Patrick was born in Britain to wealth parents near the end of the fourth century. But at the age of 16 was captured by a group of Irish raiders and taken to Ireland to work as a slave. After six years he was able to escape and return to his family. In his captivity he worked much of his time as a shepherd away from people where he grew in his faith.
During his captivity, Patrick wrote:
"The love of God and his fear grew in me more and more, as did the faith, and my soul was rosed, so that, in a single day, I have said as many as a hundred prayers and in the night, nearly the same." "I prayed in the woods and on the mountain, even before dawn. I felt no hurt from the snow or ice or rain."
Patrick later wrote that a voice, which he believed to be the voice of God, told him a dream it was time to leave Ireland.
After returning to Britain he believed another vision told him to return to Ireland as a missionary. He studied for 15 years and became a cleric and returned to Northern and Western Ireland as an ordained Bishop. Not much is known about the actual places he worked.

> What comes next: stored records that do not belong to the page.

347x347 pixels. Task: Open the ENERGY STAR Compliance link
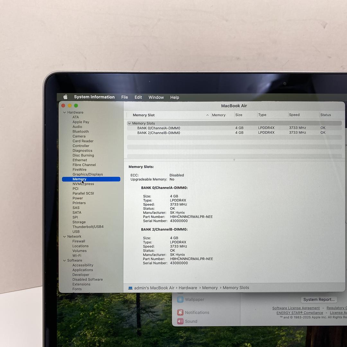tap(299, 313)
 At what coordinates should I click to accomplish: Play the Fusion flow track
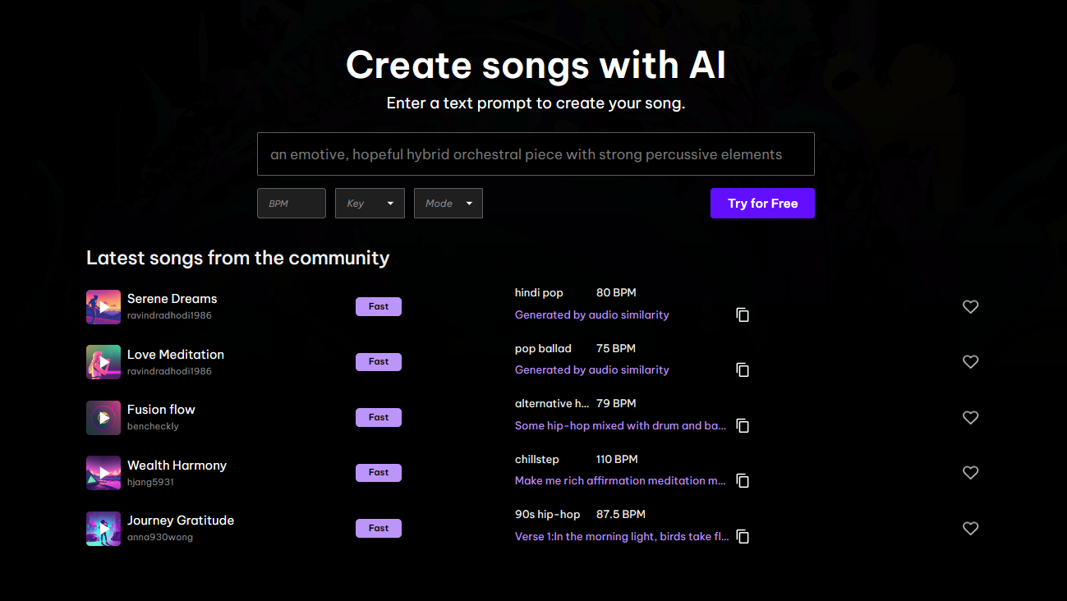[103, 418]
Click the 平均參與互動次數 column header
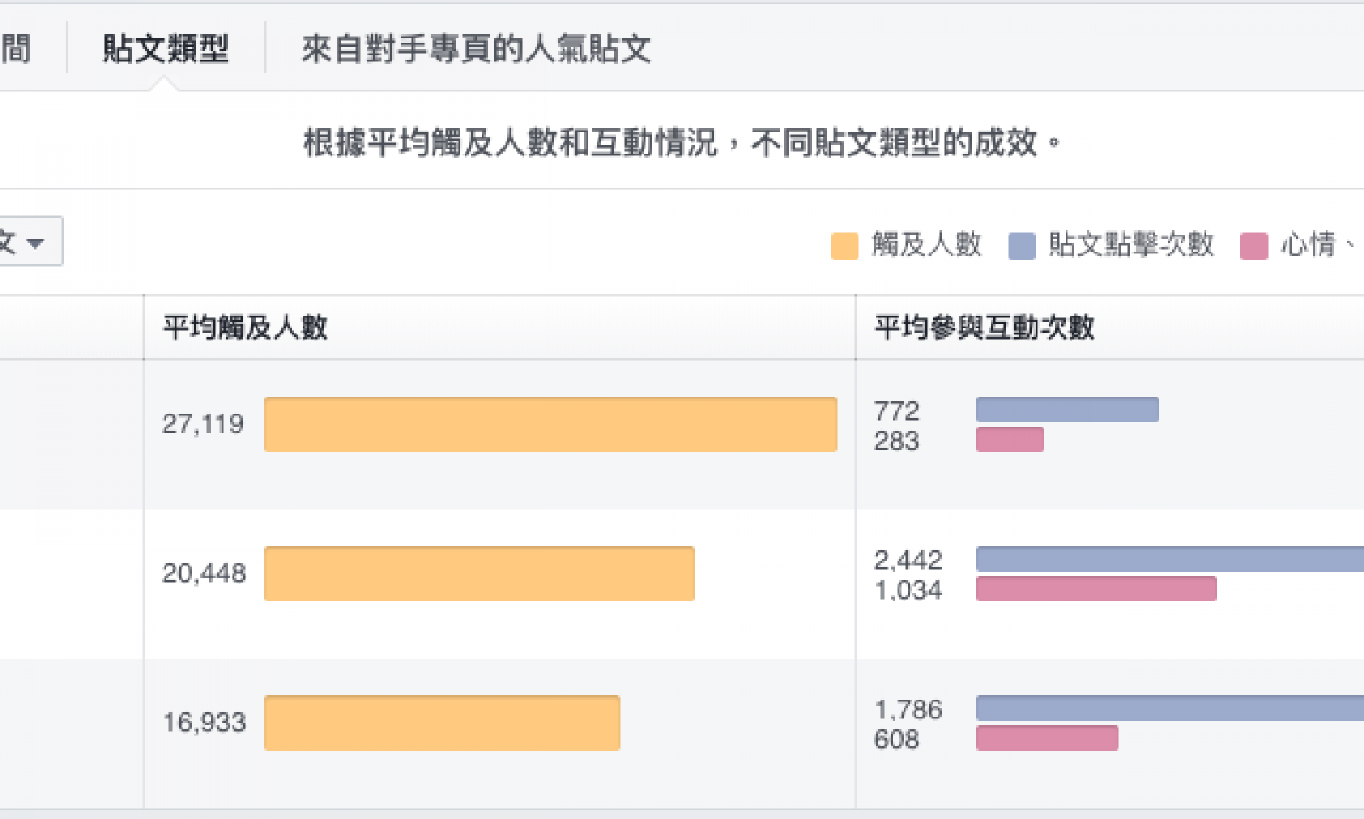The image size is (1364, 819). click(x=985, y=327)
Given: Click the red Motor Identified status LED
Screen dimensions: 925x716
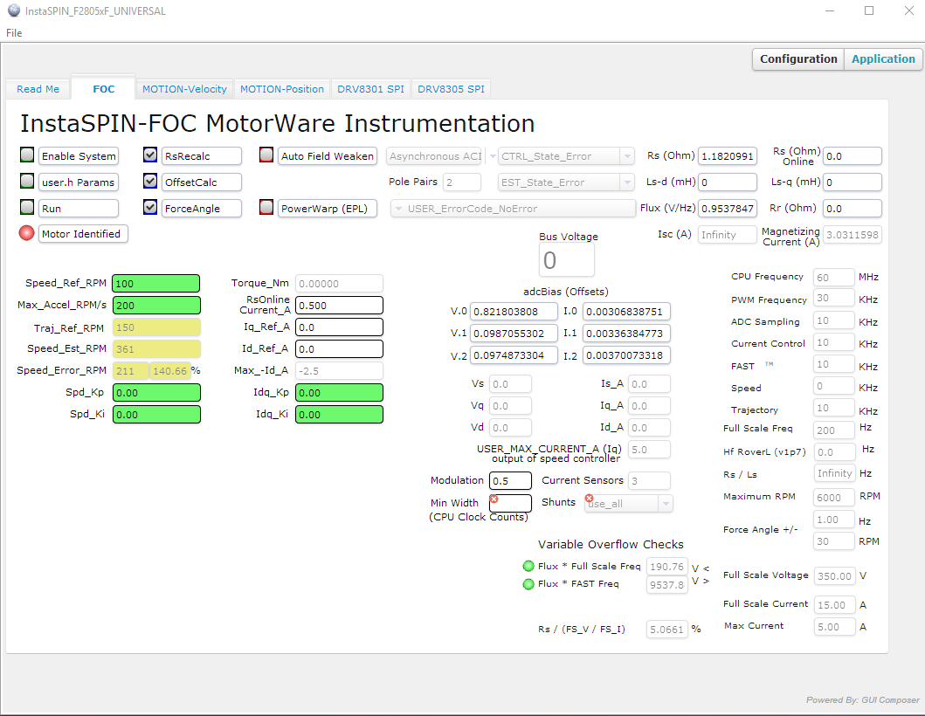Looking at the screenshot, I should (x=27, y=234).
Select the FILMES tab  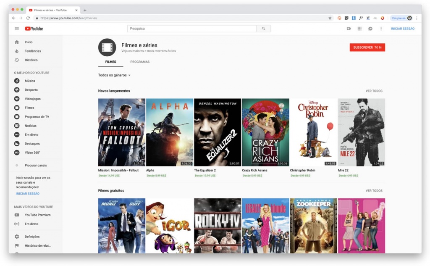coord(110,61)
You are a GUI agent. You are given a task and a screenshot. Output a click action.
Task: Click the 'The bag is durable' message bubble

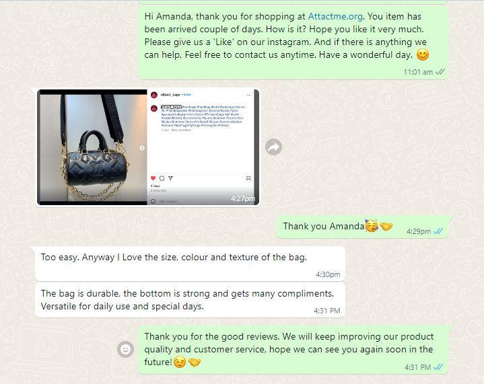(x=190, y=300)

Having spent six years in Ireland, Patrick was familiar with the Irish culture and language. He incorporated into his teaching of Christianity the traditional rituals of the Irish. He used the bonfires that the Irish were using to honor their gods as a celebration of Easter. The sun was an important Irish symbol which Patrick incorporated into the symbol of the cross, creating what is now known as the Celtic cross. It is said that he used the shamrock to teach about the concept of the Trinity.
Patrick preached all over Ireland for forty years. He lived in poverty most of his life and lived as a humble and gentle man totally devoted to God.
March 17 is believed to be the date of St. Patrick’s death and is celebrated as his feast day. Because in the early days of the Church were confirmed by the local church. Because of this, St. Patrick was never formally canonized by a Pope. Regardless, several Christian churches consider him a Saint in Heaven and he is widely venerated in Ireland and elsewhere.
Although it has never been proven, Saint Patrick is said to be buried at Down Cathedral in Downpatrick, County Down along with St. Brigid and St. Columba.
This prayer is attributed as The Prayer of St. Patrick.
I arise today
Through the strength of heaven;
Light of the sun,
Splendor of fire,
Speed of lightning,
Swiftness of the wind,
Depth of the sea,
Stability of the earth,
Firmness of the rock.
I arise today
Through God's strength to pilot me;
God's might to uphold me,
God's wisdom to guide me,
God's eye to look before me,
God's ear to hear me,
God's word to speak for me,
God's hand to guard me,
God's way to lie before me,
God's shield to protect me,
God's hosts to save me
Afar and anear,
Alone or in a mulitude.
Christ shield me today
Christ with me, Christ before me, Christ behind me,
Christ in me, Christ beneath me, Christ above me,
Christ on my right, Christ on my left,
Christ when I lie down, Christ when I sit down,
Christ in the heart of everyone who thinks of me,
Christ in the mouth of everyone who speaks of me,
Christ in the eye that sees me,
Christ in the ear that hears me.
I arise today
Through the mighty strength
Of the Lord of creation.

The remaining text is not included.